2.5.2.3.1.1 Kader

Chronische ziekte als begrip hangt nauw samen met een aantal oorzaken en gevolgen die men als kader kan beschouwen.

Hoe doe ik dat? 

  1. Incidentie & prevalentie; door toegenomen hygiene (schoon water, riolering) en welvaart (betere voeding, huisvesting en opleiding) is niet alleen de levensduur sterk gestegen, maar (daardoor) ook de incidentie en prevalentie van chronische ziektes. Men spreekt in dit kader van een epidemiologische transitie, waarbij kanker, hart- en vaatziekte (inclusief CVA) en chronische luchtweginfecties het vaakst voorkomen

  2. Beloop; hoewel de diagnose ook tot opluchting kan leiden omdat er een einde komt aan onzekerheid, zijn patiënten vaak in crisis als het doordringt dat ze levenslang ziek zijn. 

  3. Gevolgen; confrontatie met een chronische ziekte vergt verwerking en aanpassing en gaat, zeker in het begin, vaak ten koste van kwaliteit van leven. Dit laatste geldt ook voor de naasten patienten. Als sprake is van een progressieve ziekte, wordt een groot beroep gedaan op de copingvaardigheden van alle betrokkenen. 
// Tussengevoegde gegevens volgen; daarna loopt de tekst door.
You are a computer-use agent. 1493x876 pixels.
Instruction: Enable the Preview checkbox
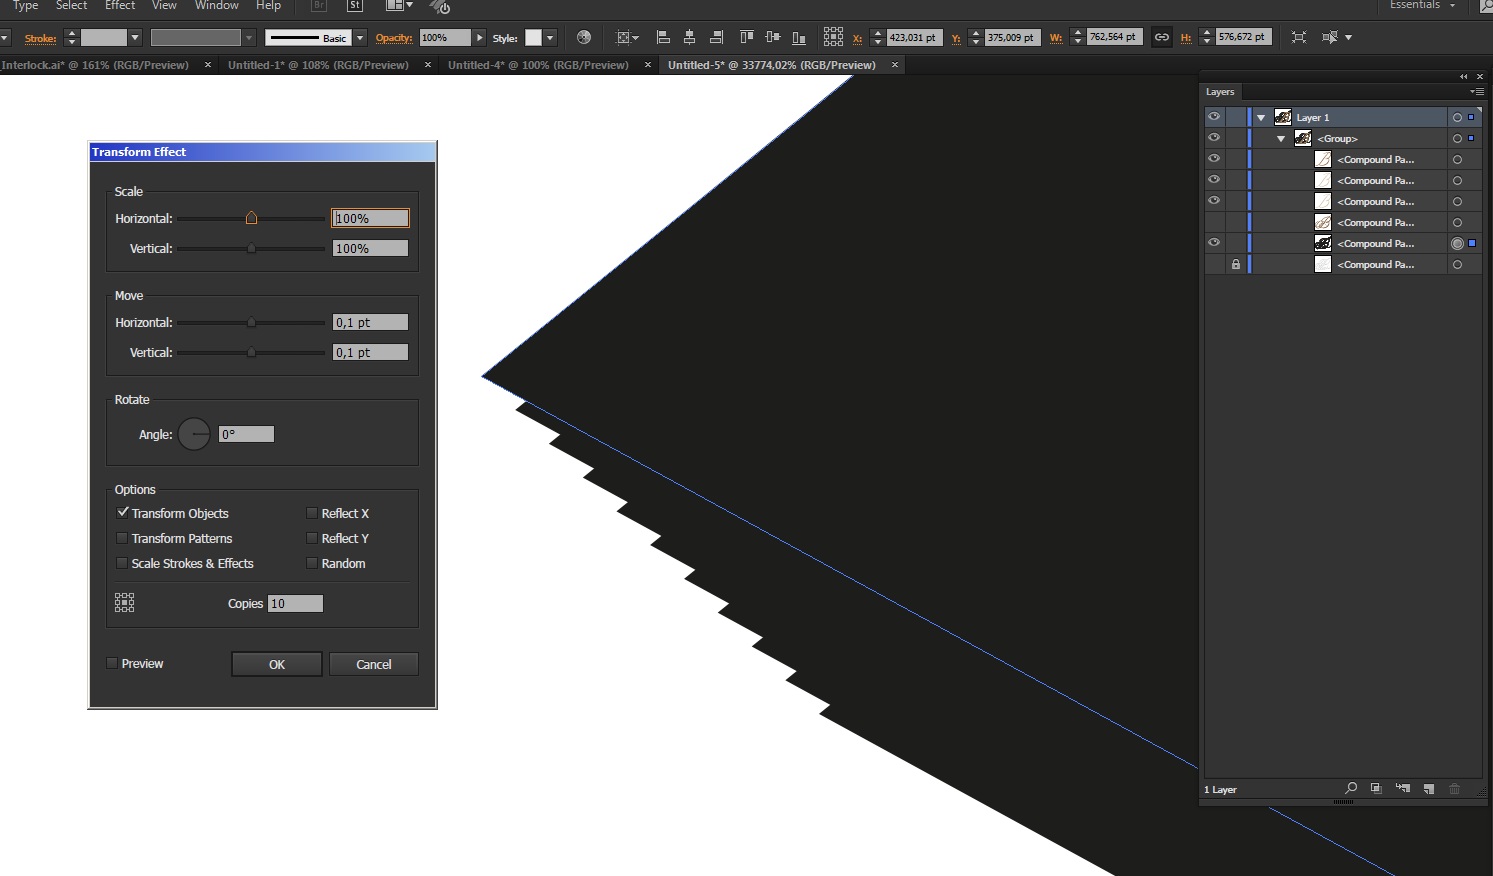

  4. Gedwongen kennissen; chronisch zieken hebben vaak langurige en intensieve contacten met zorgverleners, vooral in de acute fase(n) van de ziekte. 

  5. Zelfzorg en -management; het leren leven met een chronische ziekte vergt behalve aanpassingsvermogen ook de nodige discipline en doorzettingsvermogen. Het geheel van kennis, kunde en mentale instelling dat nodig is om ondanks de aandoening toch zo zelfstandig en optimaal mogelijk te leven, vat men samen als zelfmanagement.